Nowadays, it offers 18 cabins as well as camping and caravan sites, a heritage church and school the couple rescued from demolition and now use for functions, a barbecue shed, and kids’ jumping pillow.

But the true jewel in the crown here is the location, which we can only describe as heavenly. Peaceful and rural, with the sight of farm animals and the smell of the country – it’s intoxicating morning and night.

At 5pm it is animal feeding time, and our kids joined the others staying at the park to offer handfuls of carrots and hay to cows, goats, pigs, and sheep. Meanwhile, the barbecues in the shed were turned on and all the guests in the park congregated for sausages in bread together, and a wonderful community was formed as the sun began to set in the hills before us.

With its rural disposition, you can't help but feel relaxed at Taunton Farm.

Anxious to unearth Margaret River’s bounty of treasures, we joined local guide Sean Blocksidge from his tour company The Margaret River Discovery Co to visit some of his favourite local producers. Among them is Fraser Gallop Estate and one of the region’s most awarded winemakers, Clive Otto.

Indeed, some of Clive’s wines at Fraser Gallop have been awarded best in the world, so we were keen to get straight to the cellar. Travelling with Sean meant that tastings were accompanied by a special lunch with Clive in the barrel room where we could chat about his wines and awards. We left feeling delighted about our meeting with one of the region’s most eminent winemakers. 

Sampling the wines of Fraser Gallop Estate is sure to bring about a few smiles.

You can’t leave Margaret River without checking out the loads of goodies there are to buy and take with you on your road trip, and one of our favourite stops in town was ‘The Larder’ – established by former MasterChef contestant Siobahn Halse.
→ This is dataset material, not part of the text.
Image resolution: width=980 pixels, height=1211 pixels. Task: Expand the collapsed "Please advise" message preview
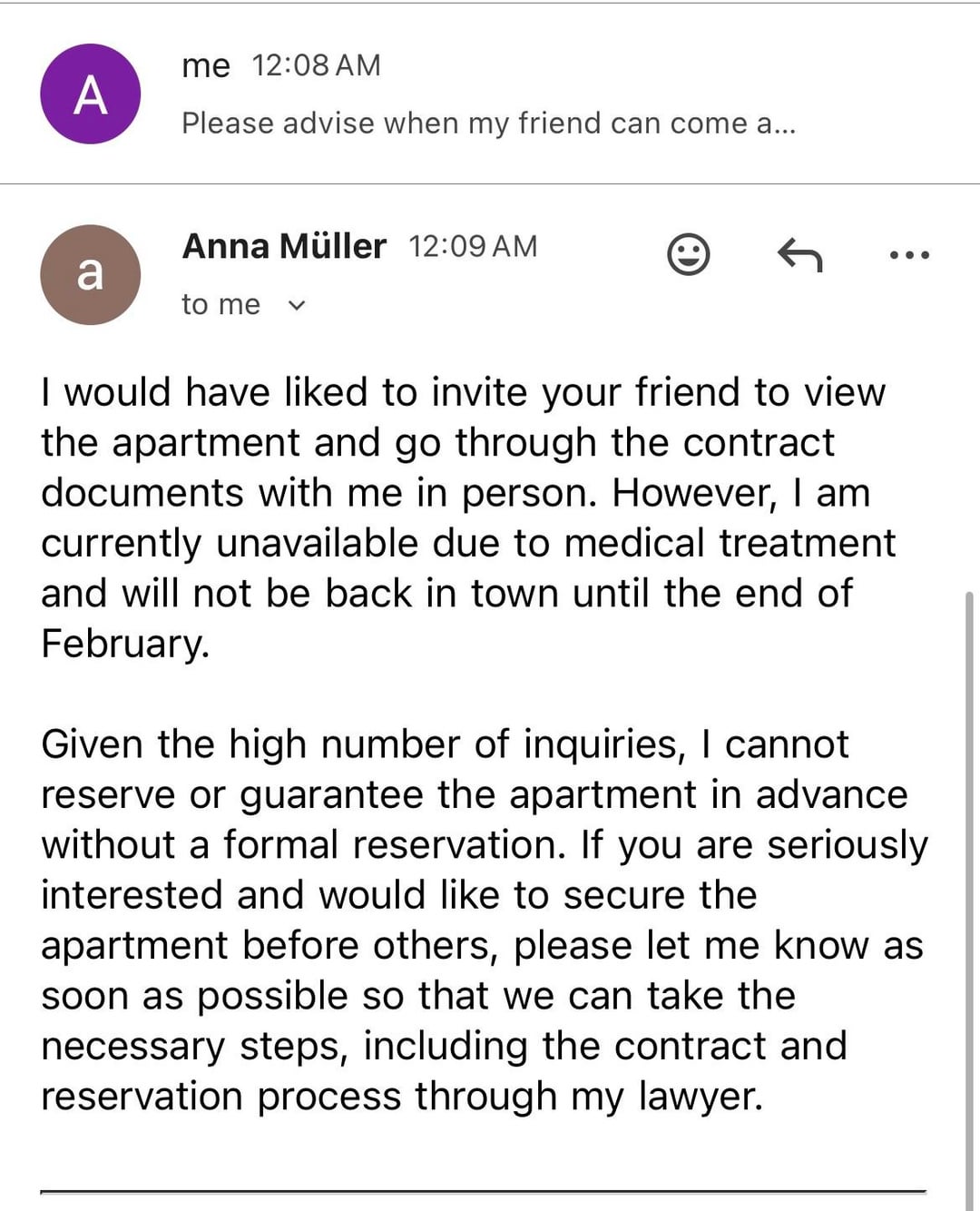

This busy providore stocks speciality gourmet items from the region and boasts a cooking school and deli.

Elsewhere in Margaret River, don’t miss the beaches: Prevelly and Gnarabup should be high on your list. And ensure a cave visit is on the itinerary, too. Margaret River boasts a network of some 150 ancient limestone caves underground, some of which can be explored by the public.

Margaret River's limestone coast highlight the diversity of this treasure-laden region.

Our wine trail took a turn away from the coast and into the Southern Forests region where the trees became taller as we headed further inland. Indeed, the fertile soil in this region contributes to the fact that the third tallest trees in the world grow here, the karri tree. We reached the town of Pemberton and its famous ‘Gloucester Tree’ – the second tallest fire-lookout tree in the world at 53m.

Its original wooden pegs have been replaced by steel but even so, the climb to the lookout at the top appears daunting. As we stood at the bottom, craning our necks to try to see to the top, a brave climber descended having completed the entire climb – a feat which we hear is only reserved for the minority who attempt it.

I try my luck and make it a third of the way up before heading back down, which was enough for me. The climb to the top might not be my cup of tea, but the appreciation for the stunning forest of karri trees that surround us is unanimous. 

Oh, the places we go. Jen tackles the famous Gloucester Tree.

Our final stop on the wine trail is in picturesque Manjimup a little further down the road. And one of the best things you can do here is call in at Tall Timbers whose focus it is to showcase the region’s cellar doors all in one place. Indeed, there are 37 wine growers in the region, and every one of them is represented here, along with world-class local food, including the famed Manjimup truffle.

We try it paired with a succulent potato gnocchi and our first experience tasting this delicacy is out of the world, especially when complemented with a drop of local wine.

As owner of Tall Timbers, Ed tells us that sitting down to a wine and meal here is not just about the produce, it’s about a representation of the local people.

And that, we have to say, is an accurate way to sum up our entire journey in the South West. It hasn’t just been about the food and wine we have tasted, but the stories and the people behind them.

Lunch at Tall Timbers brings together the best of the region's food and wine.